+++ Sección del texto +++

El denominado
“Día de la Liberación Fiscal” (DLF) ha adquirido una considerable popularidad
como indicador que señala el momento del año a partir del cual un ciudadano “medio”
queda liberado (ficticiamente) de sus obligaciones con la Hacienda Pública.
Basado en cálculos anuales, el referido indicador nos informa del número de
días que, en la práctica, estamos trabajando o generando ingresos para el
Estado. Desde el DLF, puede ya conservar toda la renta obtenida y emplearla a
su conveniencia. Es evidente que el indicador opera simplemente en términos de
equivalencia, obviando los flujos reales de ingresos y de desembolsos
tributarios. Por ello, parece un poco absurdo celebrar la llegada de un día concreto del año en el que, de facto, no se da ninguna liberación.
Se trata de
un indicador utilizado tradicionalmente por el Adam Smith Institute[1]. En
España, desde hace algunos años, la Fundación Civismo proporciona información
sobre nuestro DLF nacional. Según el último informe publicado, el DLF se ha
situado en 2021 en el 13 de julio[2].
El DLF puede
ser considerado un indicador de la presión fiscal soportada por las familias,
pero, a diferencia del indicador estándar (impuestos -más cotizaciones
sociales-/PIB), no suele ser objeto de mucha atención por parte de la comunidad
académica y, aún menos, por la Administración tributaria. En este segundo caso,
las razones pueden ser fácilmente entendibles, mientras que en el primero
podrían esgrimirse -al margen de cuestiones semánticas- motivos técnicos
asociados a las dificultades metodológicas existentes para calibrar la carga
tributaria efectiva de las familias. Es así, pero ello no significa que la
ratio normalmente utilizada para medir la presión fiscal no se vea afectada
también por una serie de deficiencias y escollos metodológicos.

+++

Instrucciones:
• a. Indique si cada afirmación concuerda con el texto sobre el Día de la Liberación Fiscal y cite literalmente las palabras del texto que lo determinan. (i) Según el último informe publicado, el DLF de 2021 fue el 13 de julio. (ii) El DLF recibe mucha atención de la comunidad académica. (iii) El indicador funciona por equivalencia, sin considerar los flujos reales de ingresos y desembolsos tributarios.
• b. Copie literalmente el pasaje de la sección del texto que empieza en las palabras "El denominado" y termina tras "da ninguna liberación.".

+++ Fragmento de origen +++

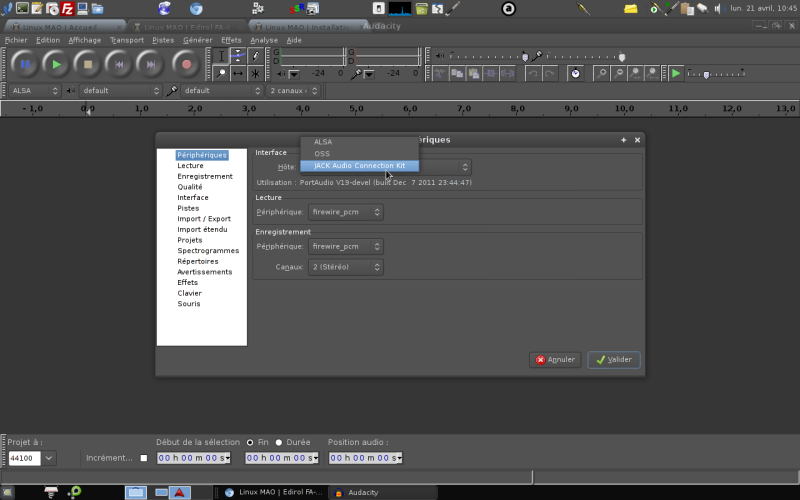800x500 pixels.
Task: Choose JACK Audio Connection Kit option
Action: [x=359, y=165]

+++

Soluciones:
• a.
(i) Sí: "Según el último informe publicado, el DLF se ha situado en 2021 en el 13 de julio".
(ii) No: "no suele ser objeto de mucha atención por parte de la comunidad académica".
(iii) Sí: "el indicador opera simplemente en términos de equivalencia, obviando los flujos reales de ingresos y de desembolsos tributarios".

• b.
El denominado
“Día de la Liberación Fiscal” (DLF) ha adquirido una considerable popularidad
como indicador que señala el momento del año a partir del cual un ciudadano “medio”
queda liberado (ficticiamente) de sus obligaciones con la Hacienda Pública.
Basado en cálculos anuales, el referido indicador nos informa del número de
días que, en la práctica, estamos trabajando o generando ingresos para el
Estado. Desde el DLF, puede ya conservar toda la renta obtenida y emplearla a
su conveniencia. Es evidente que el indicador opera simplemente en términos de
equivalencia, obviando los flujos reales de ingresos y de desembolsos
tributarios. Por ello, parece un poco absurdo celebrar la llegada de un día concreto del año en el que, de facto, no se da ninguna liberación.